PASS recommendations include:

Notify Parents in Advance

Transparency is key. Parents should be informed well in advance about upcoming drills, allowing them to discuss the process with their children and address any concerns.

Test Systems When Schools Are Closed

It is essential to regularly test schools’ communication systems, alarms, and security measures during breaks or when schools are closed. This helps to ensure these systems’ proper functionality and identify any issues that need addressing. Specifically, it is essential to check that the door lock and sensor monitoring systems are fully functional and that the emergency messaging systems are correctly set up.

Keep Drills Simple and Age Appropriate

Drill procedures should be simple and easy to follow. A well-understood plan that is easy to follow will lead to a more effective response. Remember that it is important to tailor the drills to be age-appropriate, balancing the need for preparedness with sensitivity to the students’ developmental stage. Safe and Sound Schools offers guidance on understanding students’ development levels, which can help craft an age-appropriate drill procedure.

Offer Multiple Strategies/Scenarios

It is important to note that students and staff may not always be in their classrooms or behind closed doors during their busy school days. Remember, during an active threat situation, the natural human reaction is to be startled, feel fear and anxiety, and even experience initial disbelief and denial. Knowing your options provides the means to regain your composure, recall at least some of what you have learned, and commit to action.

There are four consistent basic options that you can utilize: shelter, evade, defend, and care. During an active threat situation, individuals rarely have all the information they need to make a fully informed decision about which option is best.
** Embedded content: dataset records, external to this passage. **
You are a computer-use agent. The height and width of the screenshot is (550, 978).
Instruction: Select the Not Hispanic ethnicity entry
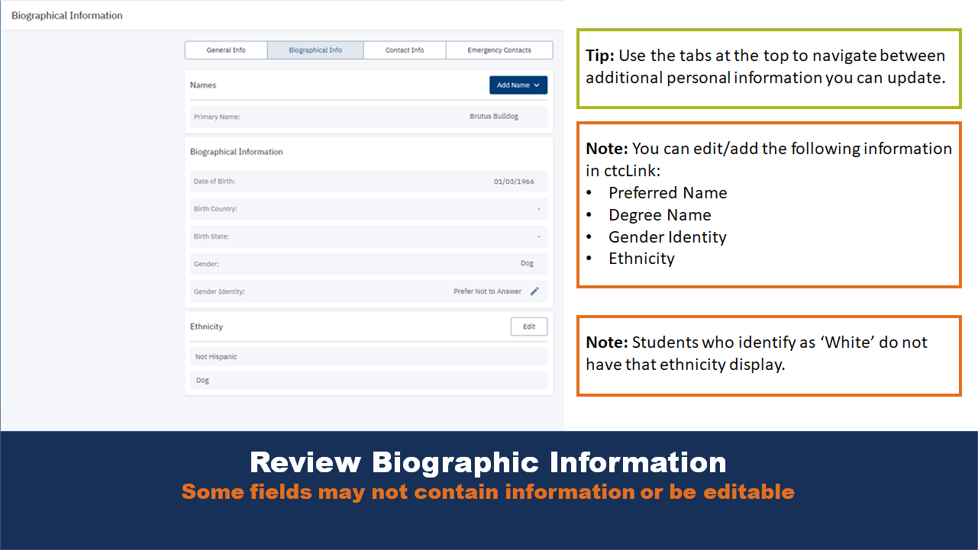coord(368,355)
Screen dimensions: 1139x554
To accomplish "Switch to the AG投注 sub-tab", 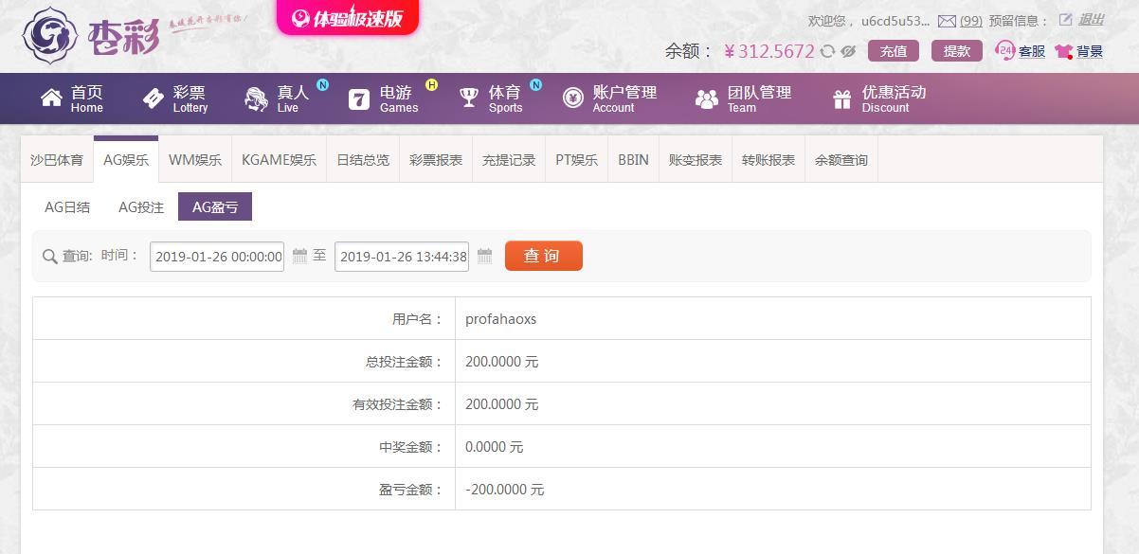I will coord(141,207).
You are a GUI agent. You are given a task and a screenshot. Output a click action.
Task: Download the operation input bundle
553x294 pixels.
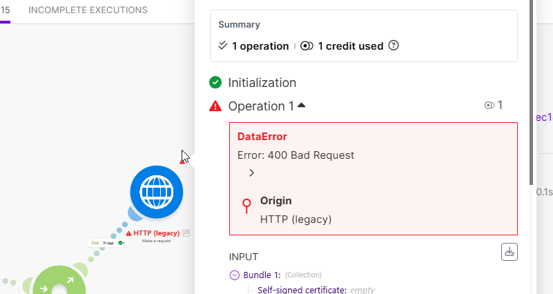(509, 252)
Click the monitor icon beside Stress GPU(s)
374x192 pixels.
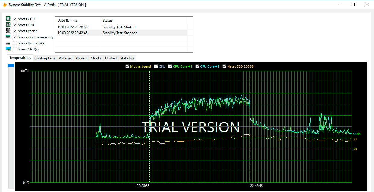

While they should follow the plan and any instructions given during an incident, they often must rely on their judgment to decide which option will best protect lives.

Therefore, it is necessary to teach them additional strategies beyond just sheltering in a classroom. For instance, they should be taught what to do when an active threat arises in other areas of the school, such as bathrooms, cafeterias, or hallways. In addition, during a lockdown drill at an elementary school, staff and students should be given scenarios for recess so they can learn how to leave school grounds safely.

Based on the information that the students and staff have, evacuation strategies should be drilled as one of the option-based strategies. Ensuring that students and staff know how to evacuate in an active threat situation, where the reunification points are, and what to do once reaching a unification point empowers students in an active threat situation.

Make It an Educational Experience

Transform drills into educational opportunities by discussing the importance of preparedness, the rationale behind each action (like shutting off lights, staying quiet and out of view, and responding to law enforcement), and everyone’s responsibility to maintain a secure environment.